Recomposing the Reinforcement Learning Building Blocks with Hypernetworks
Shai Keynan, Elad Sarafian, Sarit Kraus

TL;DR
This paper introduces a hypernetwork-based architecture for reinforcement learning building blocks, enhancing gradient estimation and reducing variance, leading to faster learning and better performance across various tasks and algorithms.
Contribution
It proposes a novel hypernetwork approach that explicitly models interactions between input variables in RL and Meta-RL, improving upon standard concatenation methods.
Findings
Improved gradient approximation in actor-critic algorithms.
Reduced variance in learning steps in Meta-RL.
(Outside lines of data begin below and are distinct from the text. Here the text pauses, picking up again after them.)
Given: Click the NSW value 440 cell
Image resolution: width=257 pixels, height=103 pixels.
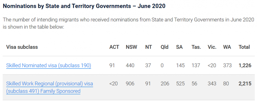Looking at the screenshot, I should tap(130, 66).
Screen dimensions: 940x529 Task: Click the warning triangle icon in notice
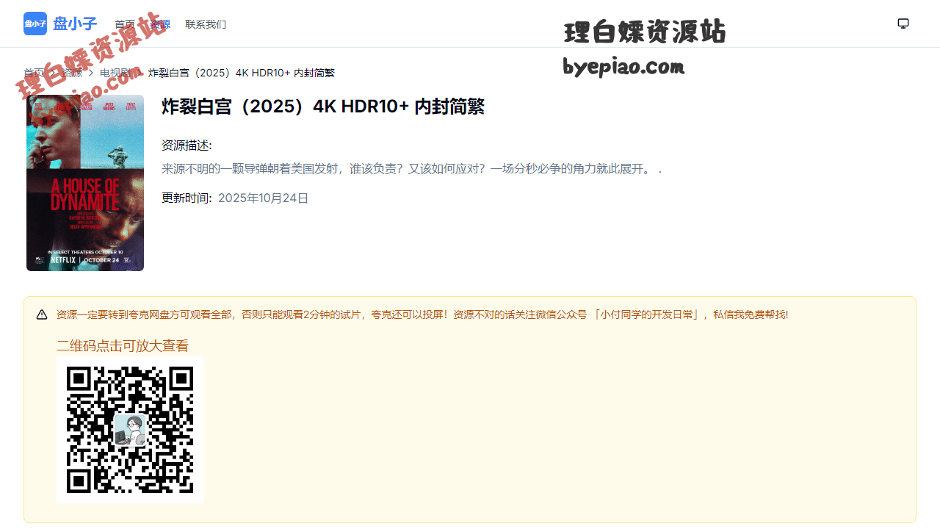42,314
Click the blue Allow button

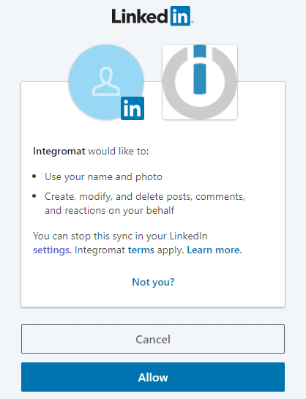tap(153, 377)
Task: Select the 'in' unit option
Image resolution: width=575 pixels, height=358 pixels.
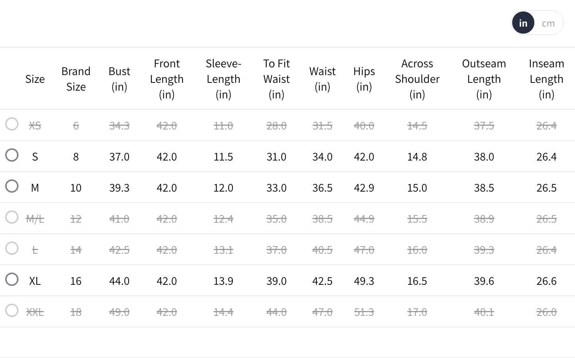Action: click(523, 23)
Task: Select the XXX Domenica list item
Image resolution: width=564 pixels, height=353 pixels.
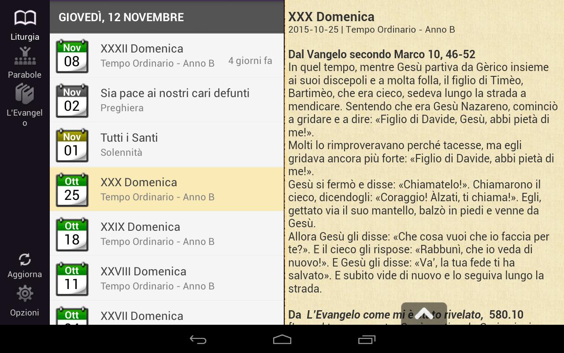Action: click(x=167, y=189)
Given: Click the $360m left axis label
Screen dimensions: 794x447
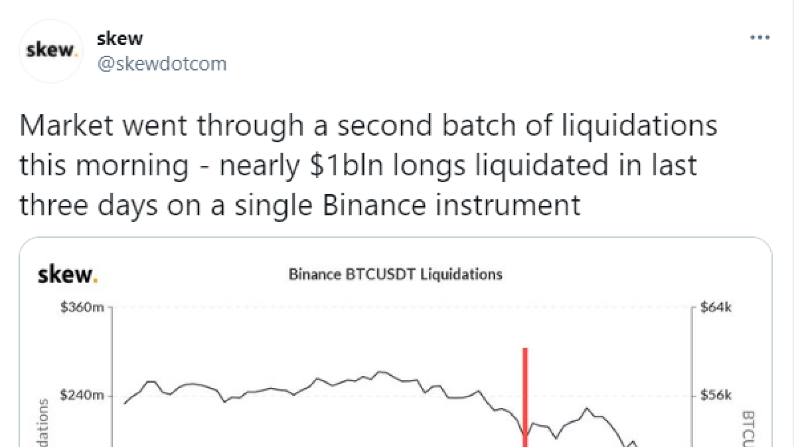Looking at the screenshot, I should [82, 307].
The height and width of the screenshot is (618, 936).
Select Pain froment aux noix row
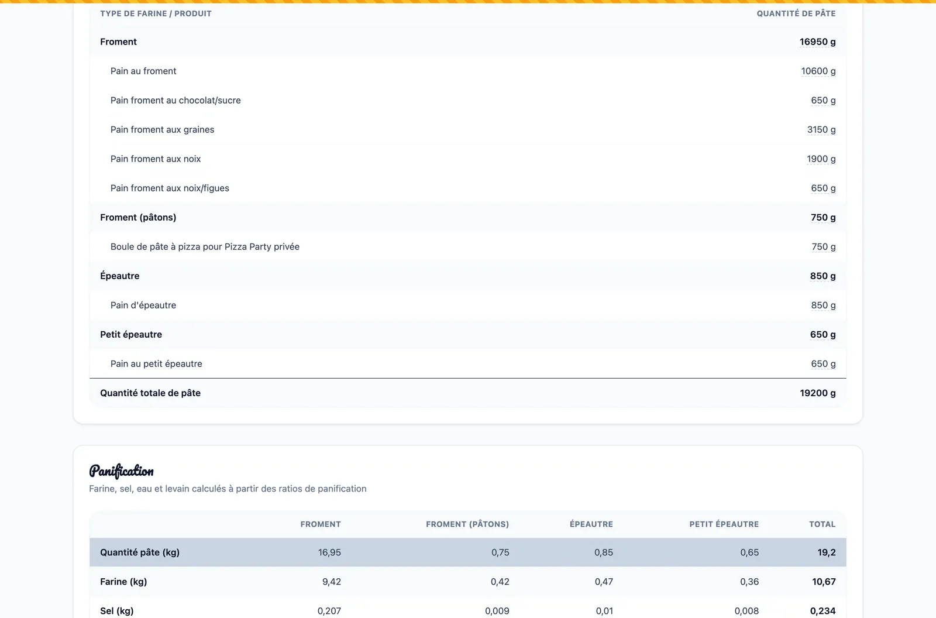coord(468,159)
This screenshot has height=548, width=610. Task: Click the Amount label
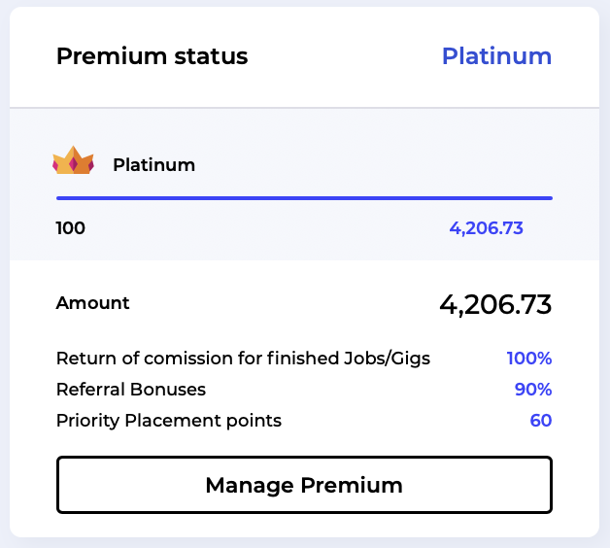click(x=92, y=303)
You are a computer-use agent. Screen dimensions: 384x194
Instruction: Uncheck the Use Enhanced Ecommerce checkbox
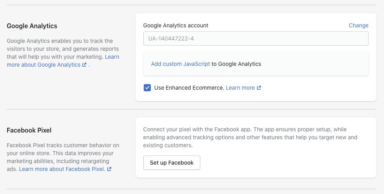[x=147, y=88]

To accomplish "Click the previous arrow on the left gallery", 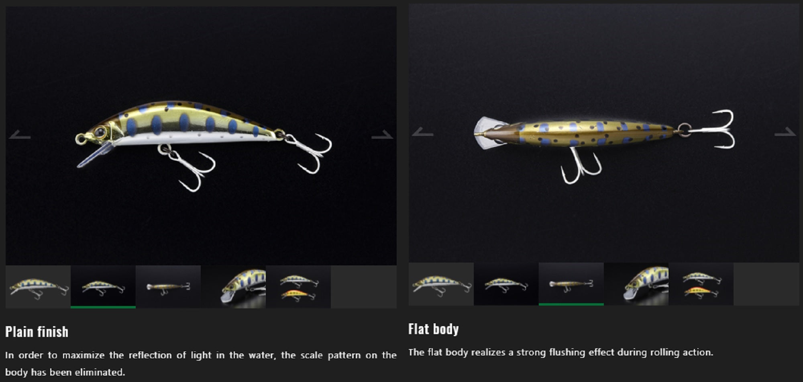I will pos(20,135).
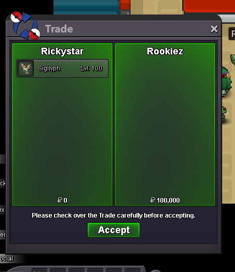Open the side menu entry ending in 'ex'
235x272 pixels.
point(3,210)
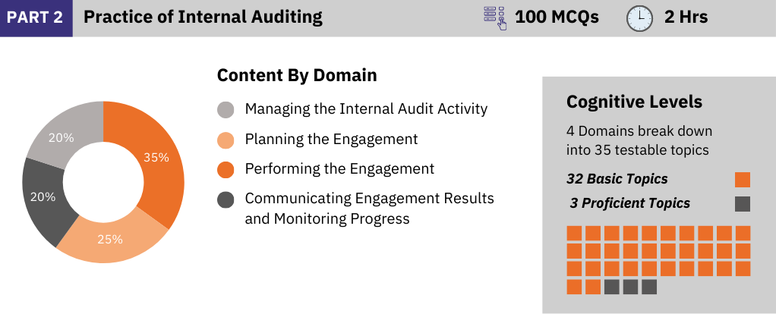The height and width of the screenshot is (314, 776).
Task: Click the Cognitive Levels heading
Action: click(x=634, y=102)
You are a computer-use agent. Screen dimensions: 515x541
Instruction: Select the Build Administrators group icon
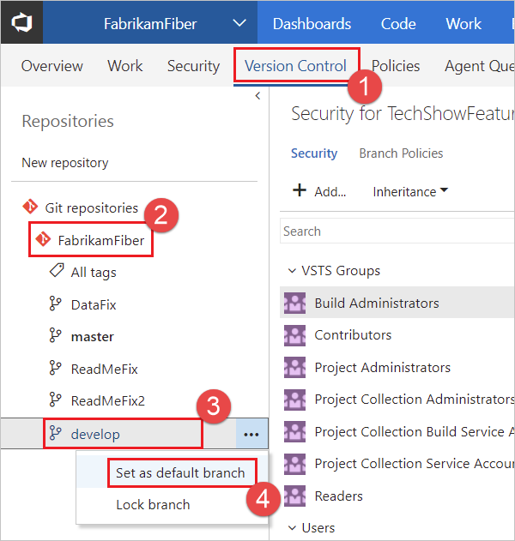(x=294, y=303)
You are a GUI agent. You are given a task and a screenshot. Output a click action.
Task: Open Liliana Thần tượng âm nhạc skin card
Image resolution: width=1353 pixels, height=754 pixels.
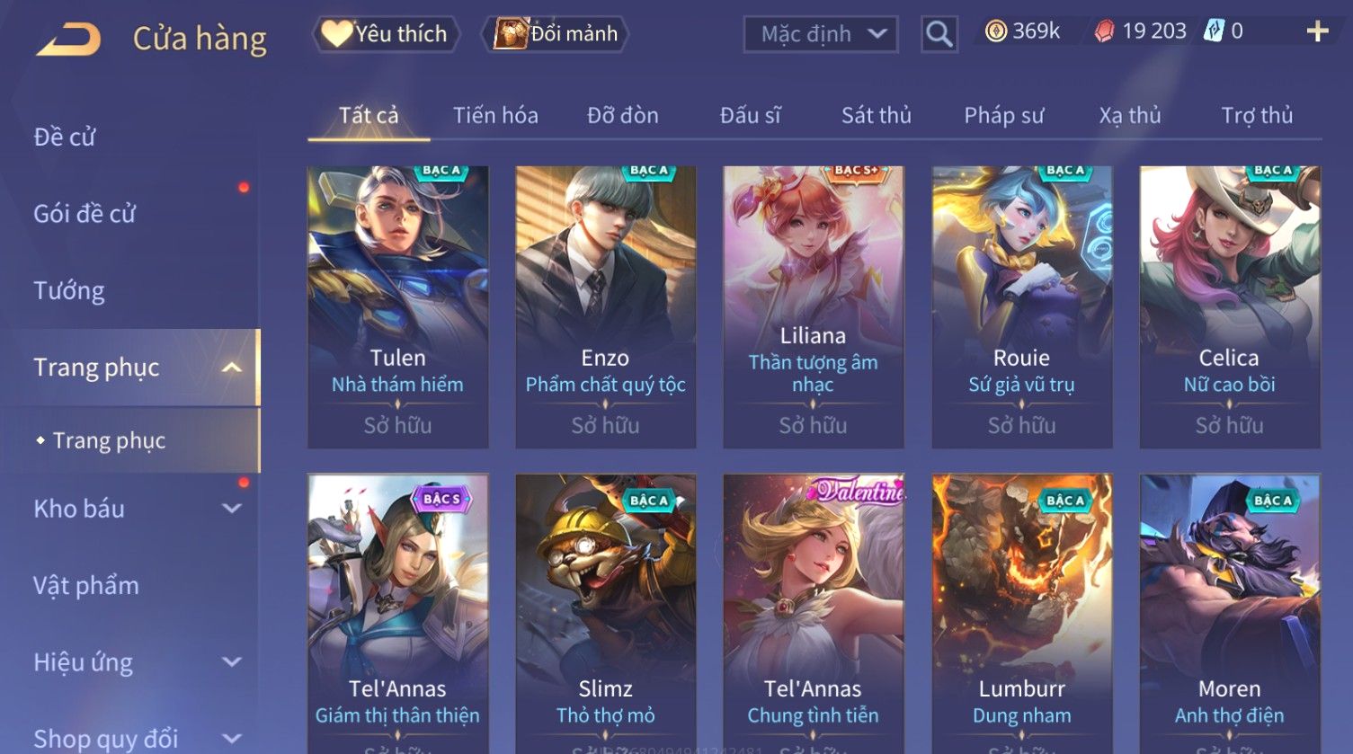pyautogui.click(x=813, y=306)
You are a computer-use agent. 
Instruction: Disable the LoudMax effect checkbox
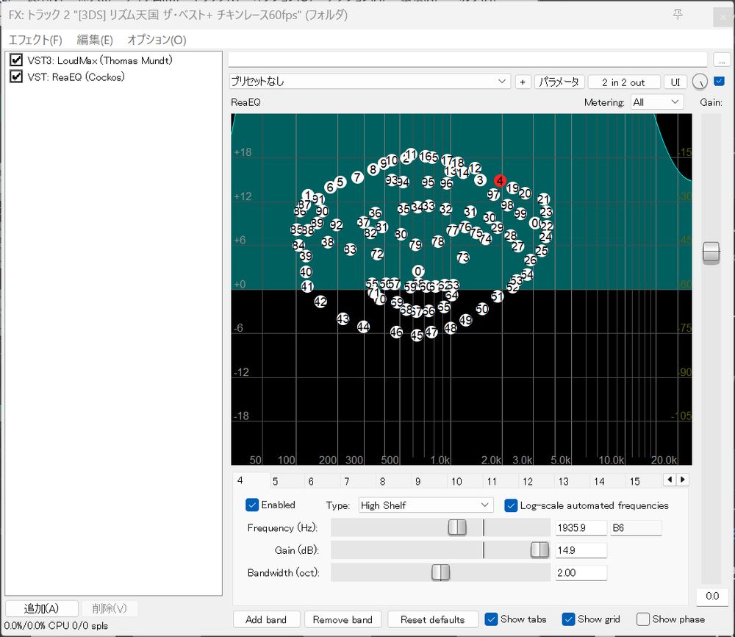coord(16,60)
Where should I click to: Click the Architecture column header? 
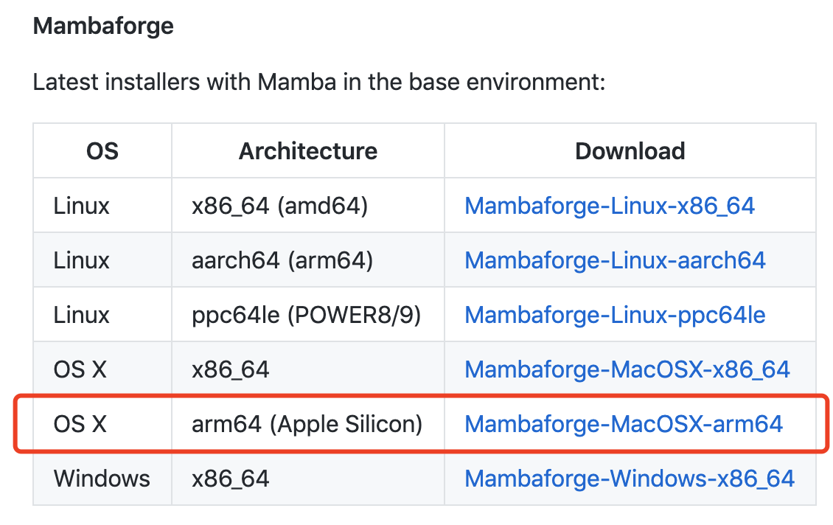pyautogui.click(x=308, y=151)
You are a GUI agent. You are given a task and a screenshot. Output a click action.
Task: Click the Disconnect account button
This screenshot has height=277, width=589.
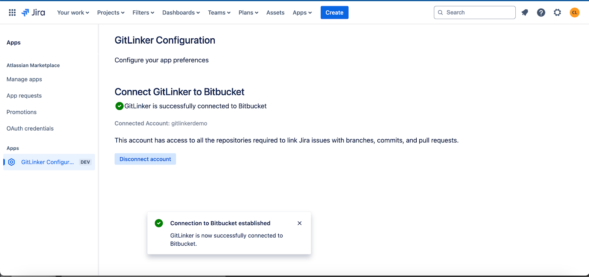(145, 159)
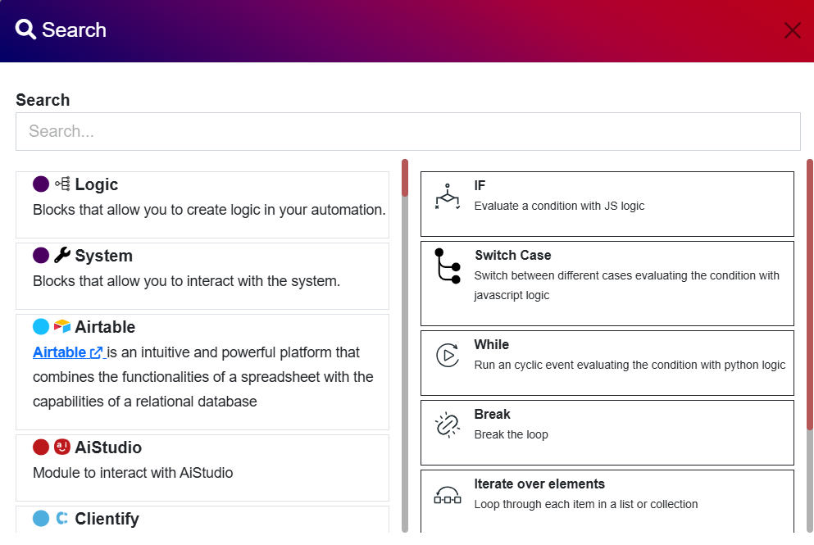Click the Airtable app icon

pyautogui.click(x=61, y=326)
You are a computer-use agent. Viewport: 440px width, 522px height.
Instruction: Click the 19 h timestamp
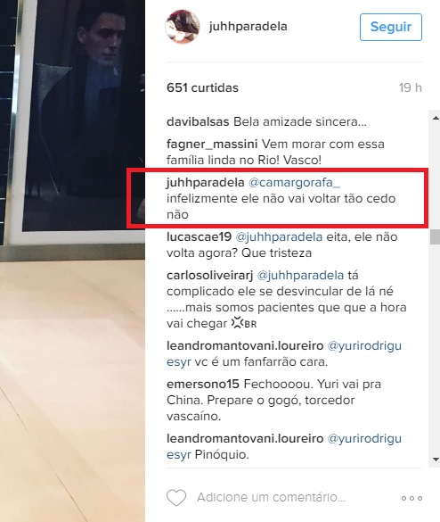(x=410, y=87)
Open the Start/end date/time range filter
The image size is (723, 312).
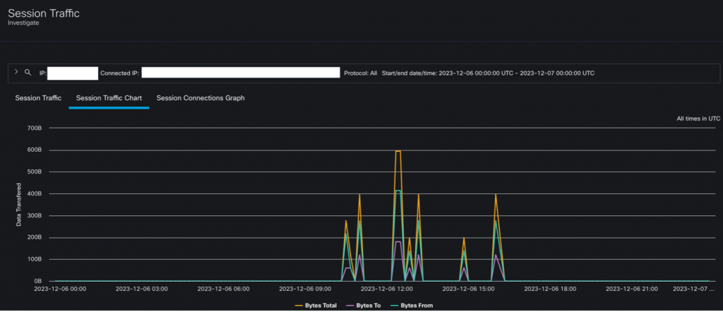pyautogui.click(x=487, y=73)
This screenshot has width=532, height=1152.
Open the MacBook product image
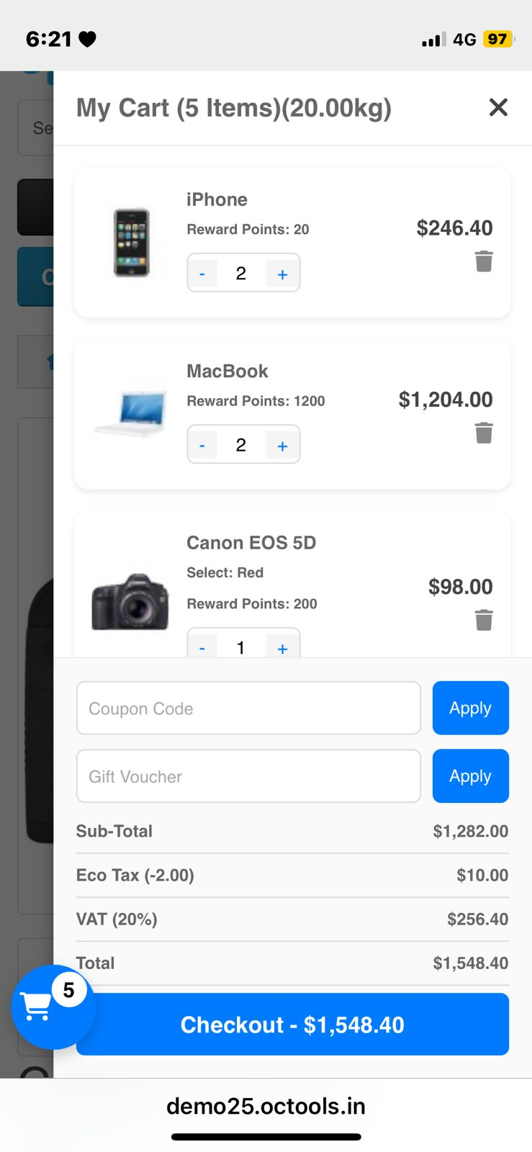pyautogui.click(x=131, y=414)
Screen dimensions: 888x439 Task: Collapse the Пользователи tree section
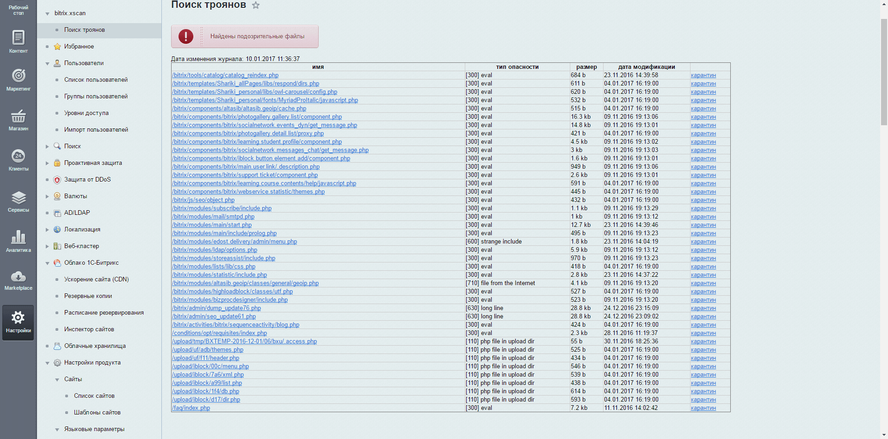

Consistent performance gains across multiple tasks and algorithms.
Abstract
The Reinforcement Learning (RL) building blocks, i.e. Q-functions and policy networks, usually take elements from the cartesian product of two domains as input. In particular, the input of the Q-function is both the state and the action, and in multi-task problems (Meta-RL) the policy can take a state and a context. Standard architectures tend to ignore these variables' underlying interpretations and simply concatenate their features into a single vector. In this work, we argue that this choice may lead to poor gradient estimation in actor-critic algorithms and high variance learning steps in Meta-RL algorithms. To consider the interaction between the input variables, we suggest using a Hypernetwork architecture where a primary network determines the weights of a conditional dynamic network. We show that this approach improves the gradient approximation and reduces the learning step…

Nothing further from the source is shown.